Il a appelé les gouvernements des pays producteurs à exiger la transparence et des prix équitables.
« Les gouvernements du Sud global doivent demander des prix agricoles justes et transparents, lutter pour garantir à leurs travailleurs un revenu vital réel et s’assurer que les entreprises paient des impôts dans les pays d’origine », a-t-il dit.
– Des déclarations corporatives trompeuses
Les multinationales se présentent souvent comme des acteurs éthiques ayant une politique de tolérance zéro, mais, selon lui, ces mesures masquent fréquemment des abus persistants.
« La plupart des entreprises s’en sortent en faisant de fausses déclarations sur la tolérance zéro en matière de travail des enfants et sur le “sourcing éthique”, car la plupart des gouvernements – et même de nombreuses ONG et journalistes – n’osent pas défendre les enfants travailleurs ou les esclaves modernes exploités par de puissantes entreprises », a-t-il dénoncé.
Il a cité le Forum économique mondial (WEF) comme exemple emblématique du décalage entre discours et réalité.
« Le WEF affirme “améliorer l’état du monde” depuis 55 ans, alors que plus de 75 millions d’enfants travaillent dans les chaînes d’approvisionnement de ses 2 500 participants et 1 000 entreprises membres », a-t-il déclaré.
Il a ajouté que de grandes marques mondiales s’appuient sur des récits trompeurs et « maintiennent des modèles économiques néocoloniaux fondés sur la publicité mensongère et le marketing trompeur ».
Selon lui, l’examen devrait commencer par les conditions réelles des travailleurs.
« Les journalistes devraient enquêter sur les prix et les salaires réels payés à l’origine, car c’est là que la vérité sur l’exploitation devient impossible à cacher », a-t-il dit, exhortant les reporters à ne pas être « neutres face à l’exploitation des enfants et à l’esclavage ».
– Des prix équitables, clé de la réduction du travail des enfants
L’activiste a affirmé que des solutions durables dépendent de l’augmentation des revenus des agriculteurs et des travailleurs dans les pays à faible revenu.
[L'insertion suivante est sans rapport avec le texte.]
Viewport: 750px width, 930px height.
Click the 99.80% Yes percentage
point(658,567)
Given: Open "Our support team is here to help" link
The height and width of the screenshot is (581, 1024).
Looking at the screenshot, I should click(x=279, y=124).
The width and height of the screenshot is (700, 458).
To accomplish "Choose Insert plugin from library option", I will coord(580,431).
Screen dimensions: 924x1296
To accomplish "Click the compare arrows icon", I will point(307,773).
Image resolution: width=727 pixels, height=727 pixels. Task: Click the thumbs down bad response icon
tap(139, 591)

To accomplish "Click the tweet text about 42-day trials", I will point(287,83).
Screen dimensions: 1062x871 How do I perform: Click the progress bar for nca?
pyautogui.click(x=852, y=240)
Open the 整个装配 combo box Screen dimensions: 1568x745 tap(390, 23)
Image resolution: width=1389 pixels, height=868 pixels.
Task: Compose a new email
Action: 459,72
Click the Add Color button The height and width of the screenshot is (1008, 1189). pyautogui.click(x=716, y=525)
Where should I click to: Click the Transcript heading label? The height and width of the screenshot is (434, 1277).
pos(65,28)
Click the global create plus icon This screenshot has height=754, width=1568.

Pourtant, selon lui, les dirigeants des nations productrices n’ont pas suffisamment fait pression pour obtenir des changements.
« Je suis allé 15 fois à Davos depuis 2007 lors du Forum économique mondial, et jamais je n’ai vu un groupe de présidents du Sud global exiger des plus grandes entreprises ou des gouvernements du G7, de l’UE, de la Norvège ou de la Suisse qu’ils paient des prix équitables pour leurs exportations agricoles, minérales ou industrielles », a-t-il déclaré.
Le café, a-t-il noté, est l’un des exemples les plus frappants des inégalités dans le commerce mondial.
« L’Amérique latine produit près de 60 % du café mondial, et pourtant les présidents du Brésil, de la Colombie, du Honduras, du Costa Rica, du Guatemala, du Pérou et du Mexique ne se sont jamais unis ou n’ont jamais créé une organisation de pays producteurs de café pour dénoncer le fait que le prix actuel du café (4,06 $) est inférieur, ajusté à l’inflation, au prix du café d’il y a deux siècles », a-t-il affirmé.
Les producteurs, a-t-il ajouté, gagnent bien moins que ce dont ils ont besoin pour vivre, puisque les producteurs de café reçoivent en moyenne « moins de 2 %, et souvent seulement 1 %, du prix payé par les consommateurs des pays riches pour une tasse de café ». Ils devraient être rémunérés « au moins 0,10 $ par tasse », a-t-il insisté.
« Le prix payé aux producteurs à la ferme est inférieur de moitié à ce dont ils ont besoin pour vivre dignement », a-t-il souligné.
Le travail des enfants concerne également d’autres matières premières comme le cobalt ou l’or.
« Les modèles économiques de ces industries sont absolument cruels. Ils doivent être contraints par les gouvernements à changer », a-t-il conclu.
Selon l’Organisation internationale du travail (OIT), plus de 160 millions d’enfants dans le monde travaillent, souvent dans des conditions dangereuses, et près de la moitié dans des formes de travail forcé. Les enfants sont particulièrement vulnérables dans les chaînes d’approvisionnement agricoles et minières.